__PROBLEM REQUIREMENTS__. Beginning with the very first line, please reproduce the entries exactly through the line containing "setembro 2020 (178, 984)".
==== PROVIDED ENTRIES
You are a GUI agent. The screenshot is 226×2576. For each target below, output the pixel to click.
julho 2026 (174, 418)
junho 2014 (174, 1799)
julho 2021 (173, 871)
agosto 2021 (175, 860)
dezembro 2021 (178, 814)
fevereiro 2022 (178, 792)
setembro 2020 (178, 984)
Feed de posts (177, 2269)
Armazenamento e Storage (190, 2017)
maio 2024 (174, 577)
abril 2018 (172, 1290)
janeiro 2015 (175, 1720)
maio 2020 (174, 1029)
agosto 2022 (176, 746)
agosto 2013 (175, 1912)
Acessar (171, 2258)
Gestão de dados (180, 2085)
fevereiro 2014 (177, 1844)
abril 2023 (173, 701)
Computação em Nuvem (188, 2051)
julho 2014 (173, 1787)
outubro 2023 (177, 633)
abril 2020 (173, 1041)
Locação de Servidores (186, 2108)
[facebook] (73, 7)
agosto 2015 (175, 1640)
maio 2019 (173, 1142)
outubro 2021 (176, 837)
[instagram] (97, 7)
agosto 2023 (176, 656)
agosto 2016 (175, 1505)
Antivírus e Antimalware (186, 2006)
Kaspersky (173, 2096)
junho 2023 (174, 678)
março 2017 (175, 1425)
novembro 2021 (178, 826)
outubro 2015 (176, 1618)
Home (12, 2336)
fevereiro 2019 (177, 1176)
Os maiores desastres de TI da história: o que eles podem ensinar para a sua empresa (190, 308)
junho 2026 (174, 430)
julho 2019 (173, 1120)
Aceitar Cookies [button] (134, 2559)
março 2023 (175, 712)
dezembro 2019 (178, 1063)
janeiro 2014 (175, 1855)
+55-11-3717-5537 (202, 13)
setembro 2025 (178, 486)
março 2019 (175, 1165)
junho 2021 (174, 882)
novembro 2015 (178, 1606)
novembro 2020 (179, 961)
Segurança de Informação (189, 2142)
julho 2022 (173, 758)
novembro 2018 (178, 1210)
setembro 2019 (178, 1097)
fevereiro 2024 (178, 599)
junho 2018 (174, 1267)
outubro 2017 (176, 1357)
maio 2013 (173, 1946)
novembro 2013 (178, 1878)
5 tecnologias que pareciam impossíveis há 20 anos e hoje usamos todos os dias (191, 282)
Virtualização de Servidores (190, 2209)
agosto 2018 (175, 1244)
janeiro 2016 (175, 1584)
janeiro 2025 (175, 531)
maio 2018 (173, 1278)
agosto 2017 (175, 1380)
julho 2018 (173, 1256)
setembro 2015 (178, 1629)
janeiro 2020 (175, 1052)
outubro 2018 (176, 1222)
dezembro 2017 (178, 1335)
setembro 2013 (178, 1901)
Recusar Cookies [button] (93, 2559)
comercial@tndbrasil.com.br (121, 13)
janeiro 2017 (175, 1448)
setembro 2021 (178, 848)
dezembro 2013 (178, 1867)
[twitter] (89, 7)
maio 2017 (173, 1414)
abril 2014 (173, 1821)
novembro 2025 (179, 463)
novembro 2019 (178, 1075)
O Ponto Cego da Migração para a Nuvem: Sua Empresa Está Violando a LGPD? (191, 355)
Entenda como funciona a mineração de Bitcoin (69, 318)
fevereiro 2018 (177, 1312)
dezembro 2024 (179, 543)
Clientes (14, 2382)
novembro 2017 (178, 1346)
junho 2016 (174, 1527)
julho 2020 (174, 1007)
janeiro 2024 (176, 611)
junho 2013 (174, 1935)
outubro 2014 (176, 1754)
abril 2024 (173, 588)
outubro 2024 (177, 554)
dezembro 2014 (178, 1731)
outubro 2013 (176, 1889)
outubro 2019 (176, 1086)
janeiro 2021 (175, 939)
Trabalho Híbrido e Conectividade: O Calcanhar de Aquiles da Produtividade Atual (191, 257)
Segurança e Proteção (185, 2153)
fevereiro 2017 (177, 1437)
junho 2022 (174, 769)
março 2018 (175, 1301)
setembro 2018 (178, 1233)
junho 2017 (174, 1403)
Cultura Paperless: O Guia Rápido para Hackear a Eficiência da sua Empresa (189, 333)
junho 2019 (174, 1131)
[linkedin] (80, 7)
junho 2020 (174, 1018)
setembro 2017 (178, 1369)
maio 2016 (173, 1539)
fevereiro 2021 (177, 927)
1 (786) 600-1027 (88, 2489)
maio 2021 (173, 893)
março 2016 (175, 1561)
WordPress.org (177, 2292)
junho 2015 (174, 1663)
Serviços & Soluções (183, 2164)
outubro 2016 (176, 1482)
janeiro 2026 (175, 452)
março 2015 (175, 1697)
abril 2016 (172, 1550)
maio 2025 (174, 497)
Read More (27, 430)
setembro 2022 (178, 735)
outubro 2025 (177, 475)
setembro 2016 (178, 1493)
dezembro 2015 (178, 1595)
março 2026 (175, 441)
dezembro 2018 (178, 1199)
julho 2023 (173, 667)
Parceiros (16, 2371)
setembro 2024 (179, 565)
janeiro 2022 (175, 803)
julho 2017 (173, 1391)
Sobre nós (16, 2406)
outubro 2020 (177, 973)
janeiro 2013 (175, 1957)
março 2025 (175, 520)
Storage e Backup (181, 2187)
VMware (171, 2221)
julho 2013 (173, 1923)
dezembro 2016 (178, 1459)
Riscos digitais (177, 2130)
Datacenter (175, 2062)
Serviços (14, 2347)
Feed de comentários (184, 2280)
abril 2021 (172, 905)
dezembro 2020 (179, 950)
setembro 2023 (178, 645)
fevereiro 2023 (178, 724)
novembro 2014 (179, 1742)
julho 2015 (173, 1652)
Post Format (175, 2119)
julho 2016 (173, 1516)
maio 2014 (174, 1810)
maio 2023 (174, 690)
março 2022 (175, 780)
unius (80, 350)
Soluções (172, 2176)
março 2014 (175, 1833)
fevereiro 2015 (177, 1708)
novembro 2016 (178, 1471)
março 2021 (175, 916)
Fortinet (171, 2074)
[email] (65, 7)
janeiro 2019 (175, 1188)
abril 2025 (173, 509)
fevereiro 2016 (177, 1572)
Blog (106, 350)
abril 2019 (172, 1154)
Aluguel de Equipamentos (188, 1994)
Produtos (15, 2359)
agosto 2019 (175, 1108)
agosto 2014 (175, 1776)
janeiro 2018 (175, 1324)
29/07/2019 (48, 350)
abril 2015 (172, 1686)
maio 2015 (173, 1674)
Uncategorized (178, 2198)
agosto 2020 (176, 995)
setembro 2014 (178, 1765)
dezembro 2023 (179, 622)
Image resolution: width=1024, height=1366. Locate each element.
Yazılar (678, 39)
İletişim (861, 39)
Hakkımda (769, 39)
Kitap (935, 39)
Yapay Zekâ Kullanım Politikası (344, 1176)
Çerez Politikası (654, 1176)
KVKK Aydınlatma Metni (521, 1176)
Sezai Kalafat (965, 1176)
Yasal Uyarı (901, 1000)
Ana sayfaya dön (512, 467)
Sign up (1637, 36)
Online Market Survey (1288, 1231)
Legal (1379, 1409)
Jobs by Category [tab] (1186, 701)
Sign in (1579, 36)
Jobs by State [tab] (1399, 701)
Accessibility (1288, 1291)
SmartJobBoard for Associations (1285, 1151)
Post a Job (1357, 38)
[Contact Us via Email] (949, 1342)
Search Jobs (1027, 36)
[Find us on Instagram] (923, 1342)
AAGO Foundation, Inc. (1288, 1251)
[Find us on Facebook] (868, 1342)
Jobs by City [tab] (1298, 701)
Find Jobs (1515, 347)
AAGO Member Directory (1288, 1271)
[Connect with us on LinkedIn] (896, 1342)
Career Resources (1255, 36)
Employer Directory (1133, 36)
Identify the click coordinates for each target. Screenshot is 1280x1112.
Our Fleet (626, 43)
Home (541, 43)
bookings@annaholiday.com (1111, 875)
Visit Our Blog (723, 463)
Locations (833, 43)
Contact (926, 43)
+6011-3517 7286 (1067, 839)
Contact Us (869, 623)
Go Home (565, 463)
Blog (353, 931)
========
__ANSWER BELOW__.
You are a GUI agent. The screenshot is 226×2576. For each target below, output the pixel to click.
julho 2026 (174, 418)
junho 2014 (174, 1799)
julho 2021 (173, 871)
agosto 2021 (175, 860)
dezembro 2021 (178, 814)
fevereiro 2022 (178, 792)
setembro 2020 (178, 984)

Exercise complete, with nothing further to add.